- EXERCISE TASK
Write the lines below as a JSON list of strings with one string for each line, leaving out blank lines.

Begin EXTRACTED MATERIAL

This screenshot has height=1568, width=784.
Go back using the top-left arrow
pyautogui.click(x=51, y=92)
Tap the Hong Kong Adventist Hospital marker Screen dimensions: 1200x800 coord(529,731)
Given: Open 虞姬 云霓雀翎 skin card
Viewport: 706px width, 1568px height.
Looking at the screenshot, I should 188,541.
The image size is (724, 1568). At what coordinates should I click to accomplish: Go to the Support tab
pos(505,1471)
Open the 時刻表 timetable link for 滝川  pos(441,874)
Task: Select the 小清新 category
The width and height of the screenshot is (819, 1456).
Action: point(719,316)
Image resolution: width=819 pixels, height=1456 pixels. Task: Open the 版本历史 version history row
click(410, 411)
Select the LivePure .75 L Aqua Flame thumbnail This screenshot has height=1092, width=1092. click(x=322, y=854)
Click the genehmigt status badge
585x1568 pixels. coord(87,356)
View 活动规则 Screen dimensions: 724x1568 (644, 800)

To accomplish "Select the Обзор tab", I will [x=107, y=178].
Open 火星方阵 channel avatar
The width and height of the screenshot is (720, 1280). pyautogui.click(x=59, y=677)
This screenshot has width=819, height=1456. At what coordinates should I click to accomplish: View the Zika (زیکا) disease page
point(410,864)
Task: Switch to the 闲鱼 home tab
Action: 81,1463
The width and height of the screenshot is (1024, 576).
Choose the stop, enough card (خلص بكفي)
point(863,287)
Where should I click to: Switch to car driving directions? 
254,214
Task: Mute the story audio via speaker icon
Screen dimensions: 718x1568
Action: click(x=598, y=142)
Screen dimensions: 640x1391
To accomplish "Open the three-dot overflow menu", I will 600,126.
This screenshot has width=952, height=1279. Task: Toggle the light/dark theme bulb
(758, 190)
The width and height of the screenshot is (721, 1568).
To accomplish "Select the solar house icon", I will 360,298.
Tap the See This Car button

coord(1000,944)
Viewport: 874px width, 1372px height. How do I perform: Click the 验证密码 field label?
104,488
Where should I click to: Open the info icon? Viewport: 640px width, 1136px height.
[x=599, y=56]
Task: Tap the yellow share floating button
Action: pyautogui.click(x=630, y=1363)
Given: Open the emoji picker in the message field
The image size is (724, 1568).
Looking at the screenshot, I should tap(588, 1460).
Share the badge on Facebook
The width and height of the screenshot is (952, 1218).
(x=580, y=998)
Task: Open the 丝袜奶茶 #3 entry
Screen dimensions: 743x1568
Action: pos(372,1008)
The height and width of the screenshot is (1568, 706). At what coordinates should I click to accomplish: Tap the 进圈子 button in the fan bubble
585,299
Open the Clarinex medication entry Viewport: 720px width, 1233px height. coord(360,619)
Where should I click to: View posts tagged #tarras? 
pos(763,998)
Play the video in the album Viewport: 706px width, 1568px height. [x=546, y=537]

End EXTRACTED MATERIAL

- REPLY
[
  "This screenshot has height=1568, width=784.",
  "Go back using the top-left arrow",
  "pyautogui.click(x=51, y=92)",
  "Tap the Hong Kong Adventist Hospital marker Screen dimensions: 1200x800 coord(529,731)",
  "Given: Open 虞姬 云霓雀翎 skin card",
  "Viewport: 706px width, 1568px height.",
  "Looking at the screenshot, I should 188,541.",
  "The image size is (724, 1568). At what coordinates should I click to accomplish: Go to the Support tab",
  "pos(505,1471)",
  "Open the 時刻表 timetable link for 滝川  pos(441,874)",
  "Task: Select the 小清新 category",
  "The width and height of the screenshot is (819, 1456).",
  "Action: point(719,316)",
  "Image resolution: width=819 pixels, height=1456 pixels. Task: Open the 版本历史 version history row",
  "click(410, 411)",
  "Select the LivePure .75 L Aqua Flame thumbnail This screenshot has height=1092, width=1092. click(x=322, y=854)",
  "Click the genehmigt status badge",
  "585x1568 pixels. coord(87,356)",
  "View 活动规则 Screen dimensions: 724x1568 (644, 800)",
  "To accomplish \"Select the Обзор tab\", I will [x=107, y=178].",
  "Open 火星方阵 channel avatar",
  "The width and height of the screenshot is (720, 1280). pyautogui.click(x=59, y=677)",
  "This screenshot has width=819, height=1456. At what coordinates should I click to accomplish: View the Zika (زیکا) disease page",
  "point(410,864)",
  "Task: Switch to the 闲鱼 home tab",
  "Action: 81,1463",
  "The width and height of the screenshot is (1024, 576).",
  "Choose the stop, enough card (خلص بكفي)",
  "point(863,287)",
  "Where should I click to: Switch to car driving directions? ",
  "254,214",
  "Task: Mute the story audio via speaker icon",
  "Screen dimensions: 718x1568",
  "Action: click(x=598, y=142)",
  "Screen dimensions: 640x1391",
  "To accomplish \"Open the three-dot overflow menu\", I will 600,126.",
  "This screenshot has width=952, height=1279. Task: Toggle the light/dark theme bulb",
  "(758, 190)",
  "The width and height of the screenshot is (721, 1568).",
  "To accomplish \"Select the solar house icon\", I will 360,298.",
  "Tap the See This Car button",
  "coord(1000,944)",
  "Viewport: 874px width, 1372px height. How do I perform: Click the 验证密码 field label?",
  "104,488",
  "Where should I click to: Open the info icon? Viewport: 640px width, 1136px height.",
  "[x=599, y=56]",
  "Task: Tap the yellow share floating button",
  "Action: pyautogui.click(x=630, y=1363)",
  "Given: Open the emoji picker in the message field",
  "The image size is (724, 1568).",
  "Looking at the screenshot, I should tap(588, 1460).",
  "Share the badge on Facebook",
  "The width and height of the screenshot is (952, 1218).",
  "(x=580, y=998)",
  "Task: Open the 丝袜奶茶 #3 entry",
  "Screen dimensions: 743x1568",
  "Action: pos(372,1008)",
  "The height and width of the screenshot is (1568, 706). At what coordinates should I click to accomplish: Tap the 进圈子 button in the fan bubble",
  "585,299",
  "Open the Clarinex medication entry Viewport: 720px width, 1233px height. coord(360,619)",
  "Where should I click to: View posts tagged #tarras? ",
  "pos(763,998)",
  "Play the video in the album Viewport: 706px width, 1568px height. [x=546, y=537]"
]